_Exercise description:_
Please reproduce every line of the records below word for word, leaving out the pictures.

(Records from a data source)
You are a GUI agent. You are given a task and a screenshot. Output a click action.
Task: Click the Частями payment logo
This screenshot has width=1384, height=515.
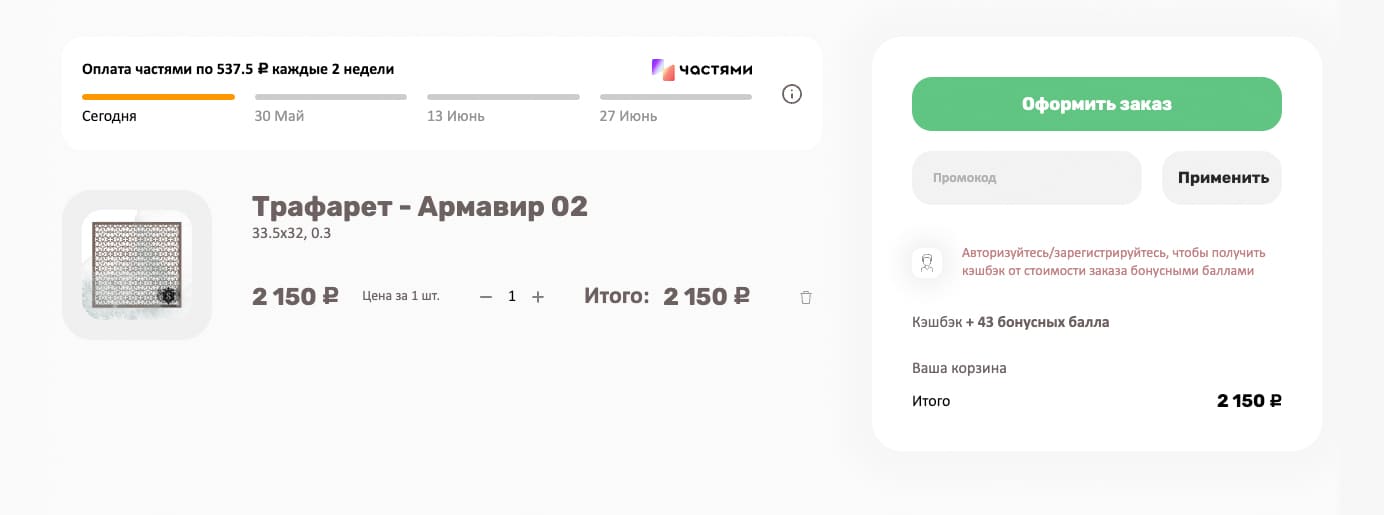click(702, 69)
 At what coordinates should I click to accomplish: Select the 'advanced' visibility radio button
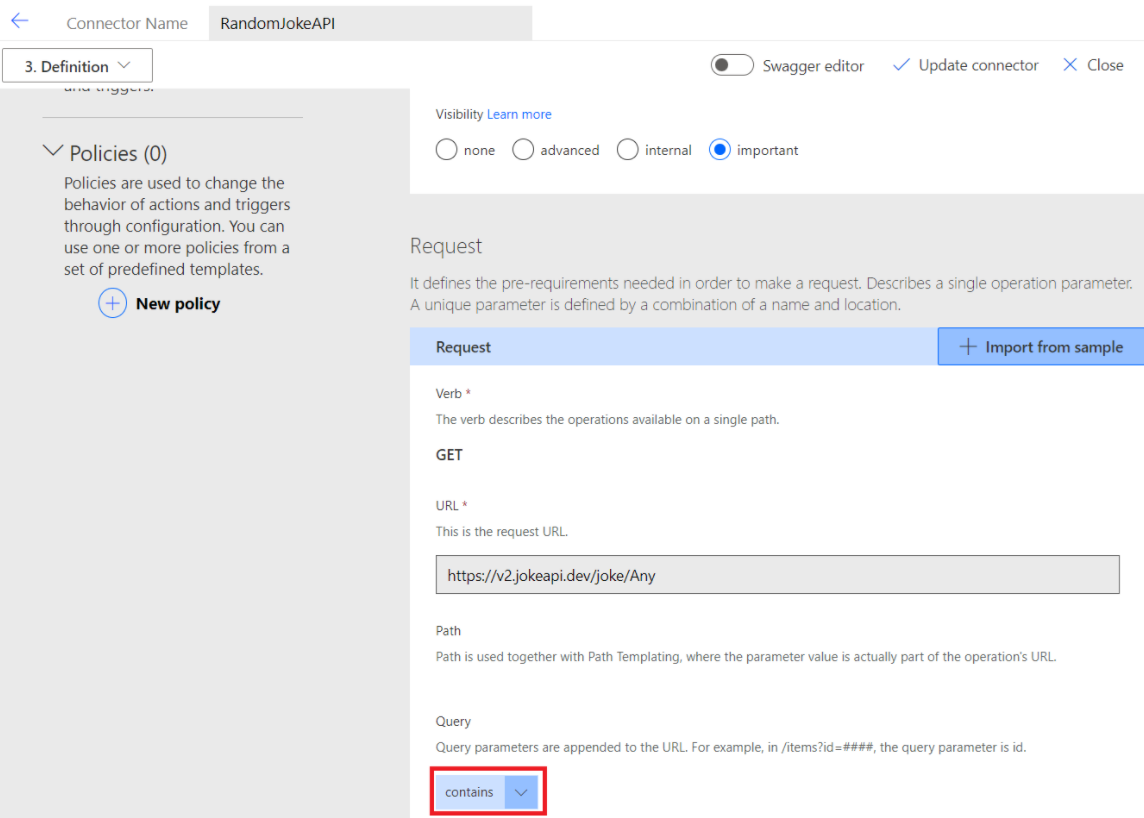(523, 150)
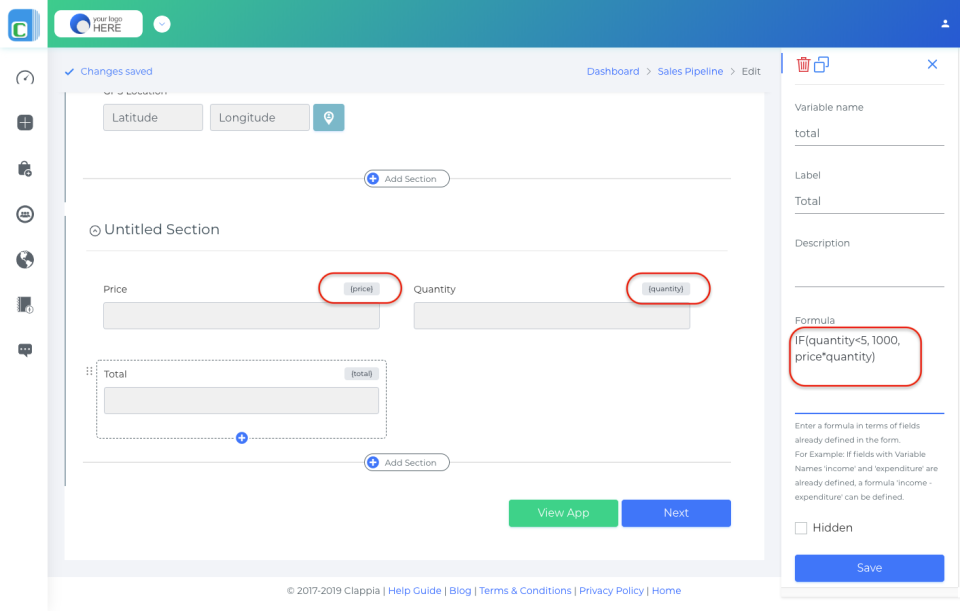Viewport: 960px width, 611px height.
Task: Select the users group icon in sidebar
Action: click(24, 214)
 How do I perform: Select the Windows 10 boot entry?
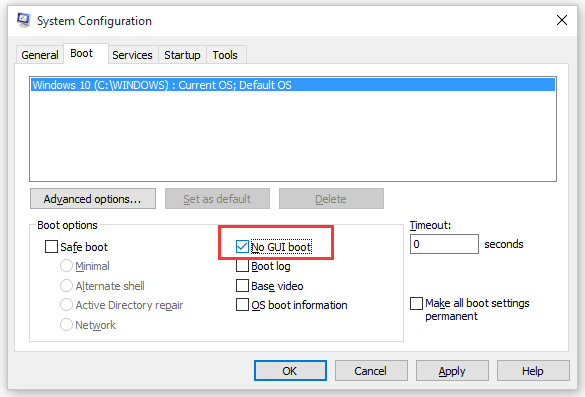pos(293,85)
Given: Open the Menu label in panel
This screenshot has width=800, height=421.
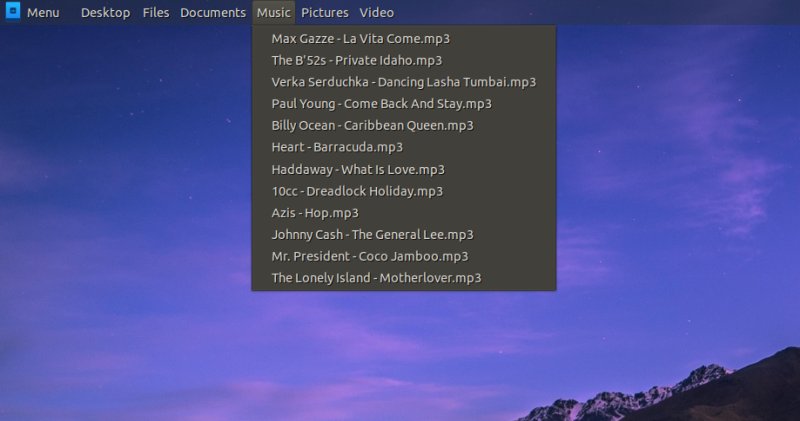Looking at the screenshot, I should [43, 13].
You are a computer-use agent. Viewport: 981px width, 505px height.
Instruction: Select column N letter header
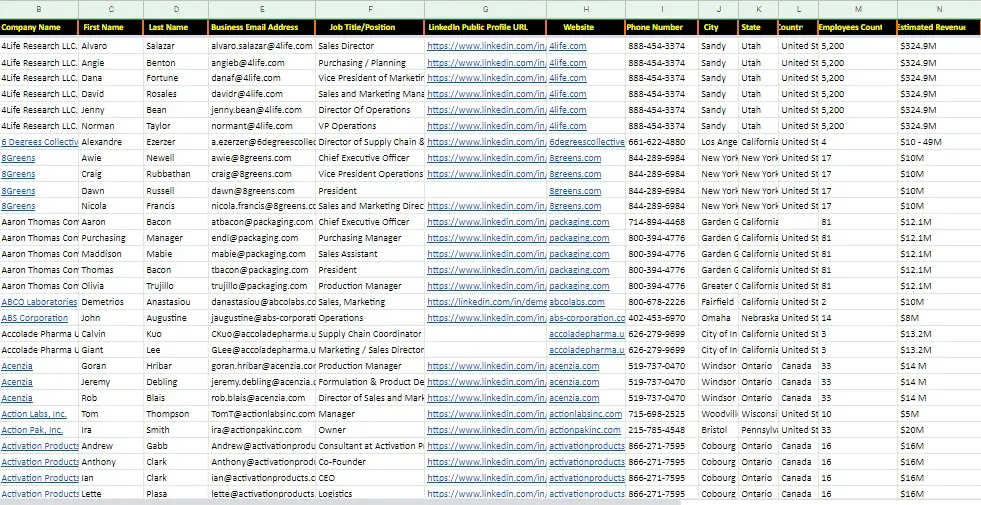point(938,9)
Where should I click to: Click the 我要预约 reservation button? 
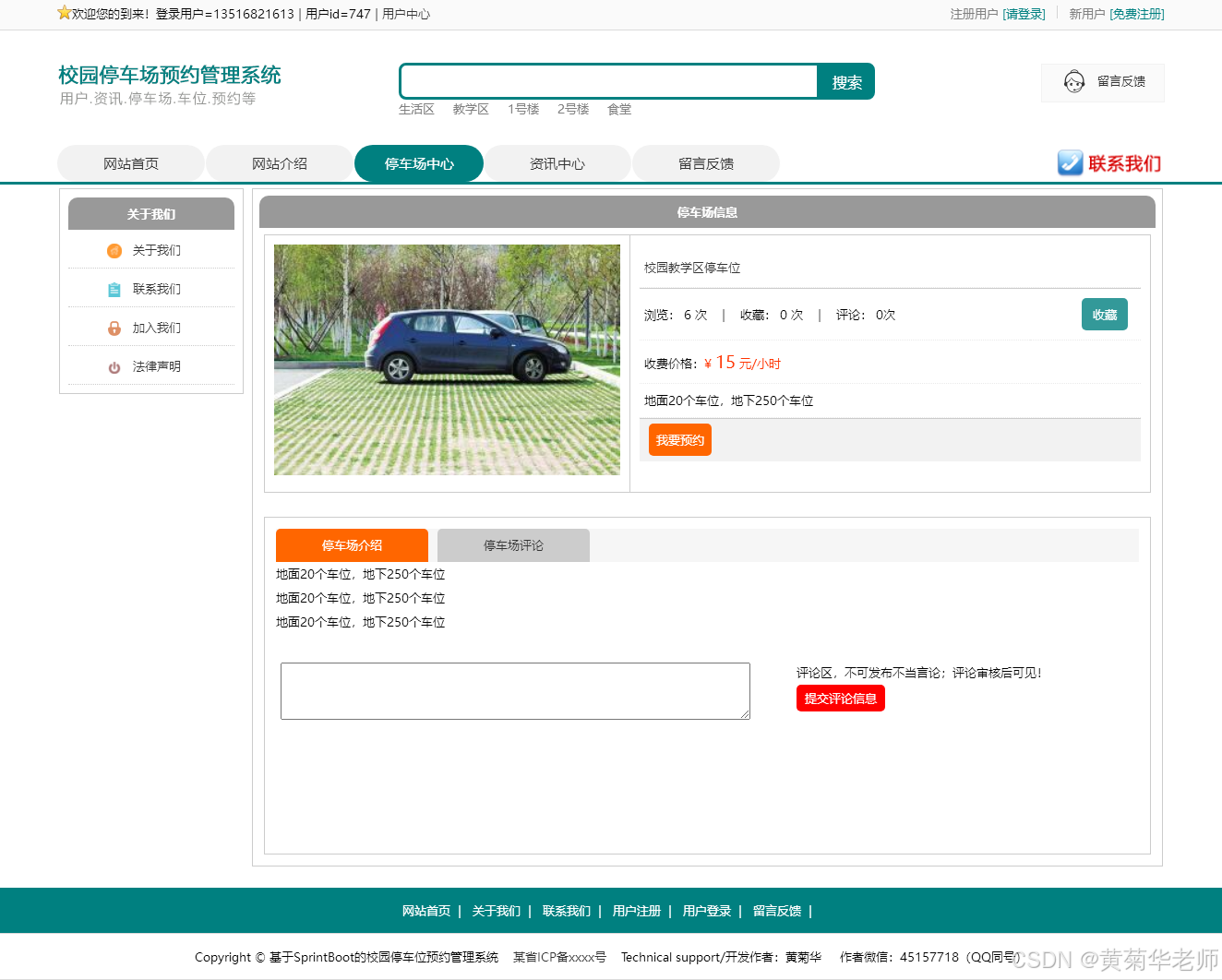679,440
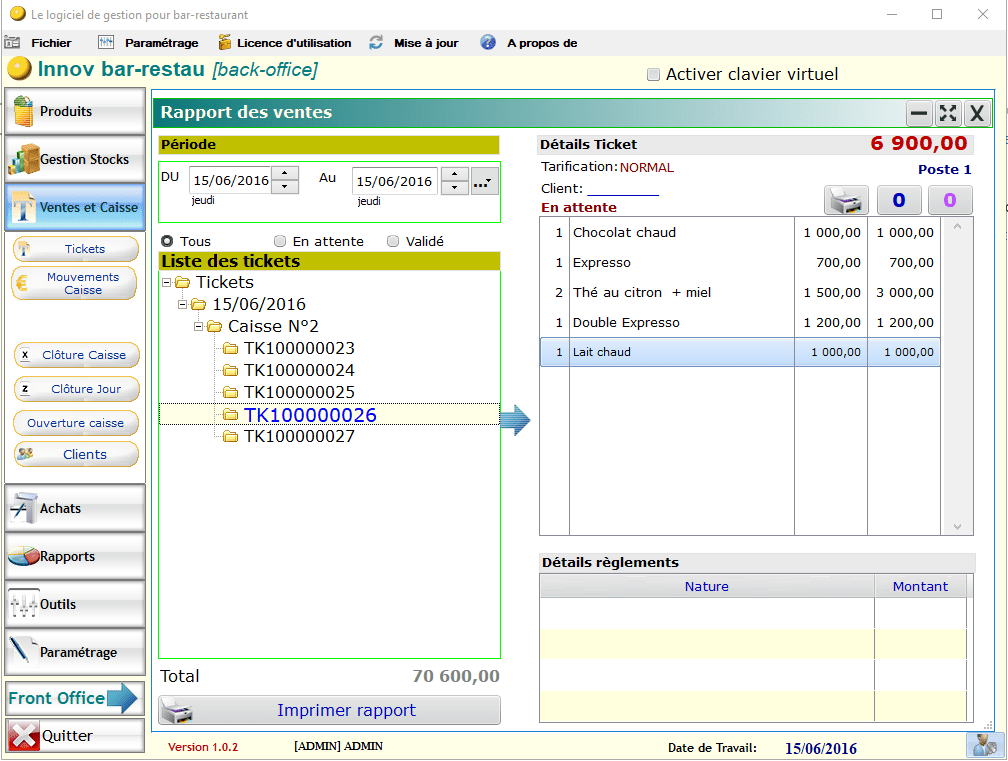Click the Imprimer rapport button
The image size is (1008, 761).
330,711
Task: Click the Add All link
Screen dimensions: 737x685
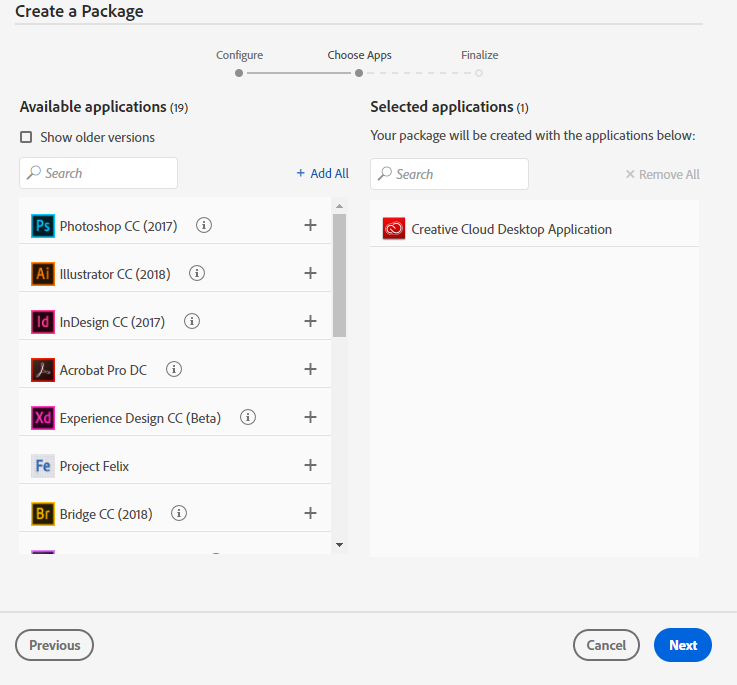Action: point(322,173)
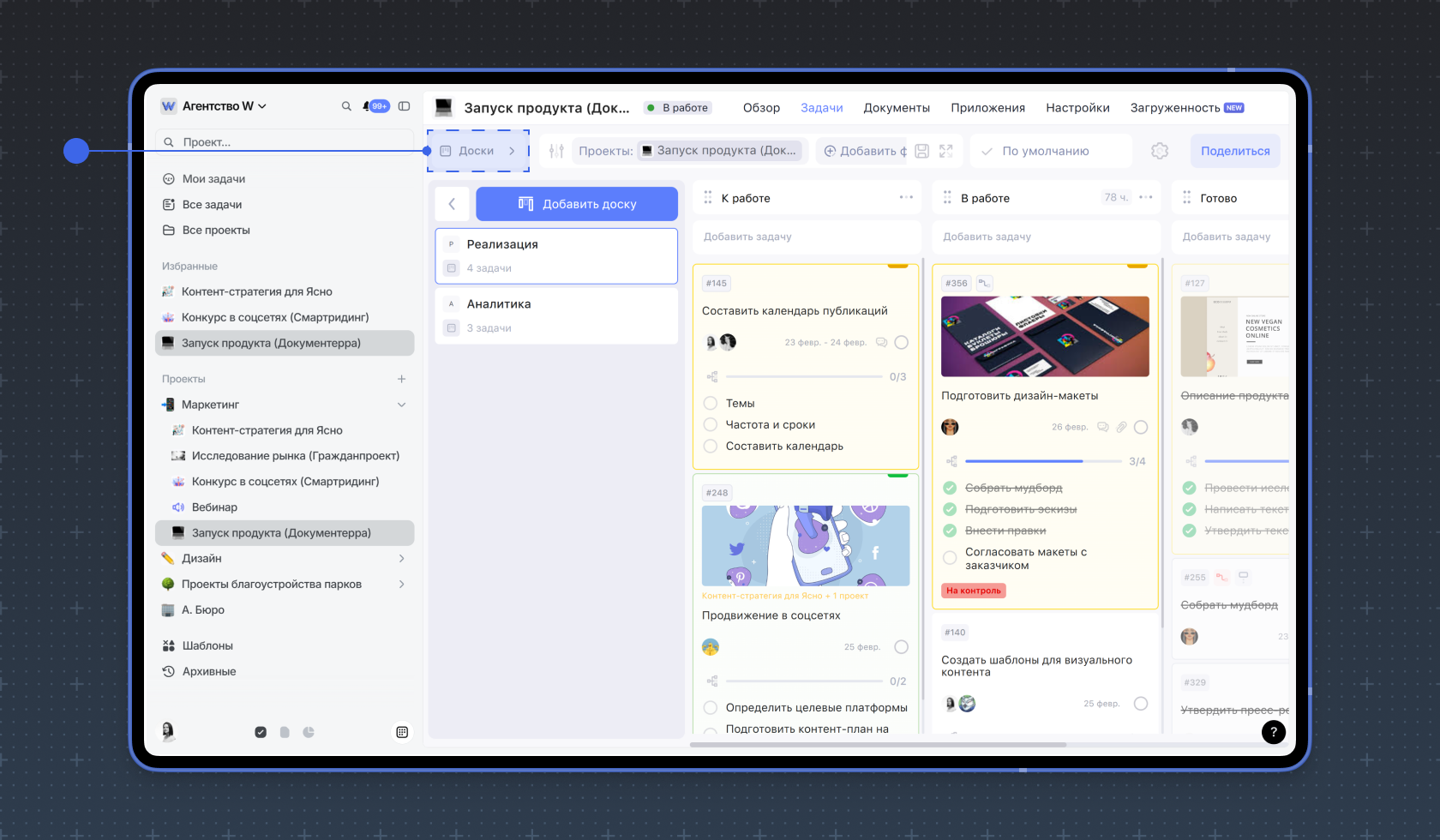Collapse the 'Маркетинг' project group

[x=402, y=405]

_Finished answer:_
You are a GUI agent. You are given a task and a screenshot. Output a click action.
Task: Click the Частями payment logo
This screenshot has width=1384, height=515.
click(702, 69)
 At what coordinates should I click to accomplish: Select the 'advanced' visibility radio button
(523, 150)
Viewport: 960px width, 611px height.
Task: Select the users group icon in sidebar
Action: click(24, 214)
 How do I perform: Select the Windows 10 boot entry?
pos(293,85)
Given: Open the Menu label in panel
This screenshot has width=800, height=421.
Looking at the screenshot, I should [43, 13].
You are a computer-use agent. Viewport: 981px width, 505px height.
Instruction: Select column N letter header
point(938,9)
Where should I click to: Click the 我要预约 reservation button? 
679,440
Click the Imprimer rapport button
The image size is (1008, 761).
330,711
Task: Click the Add All link
Screen dimensions: 737x685
Action: point(322,173)
Collapse the 'Маркетинг' project group

[x=402, y=405]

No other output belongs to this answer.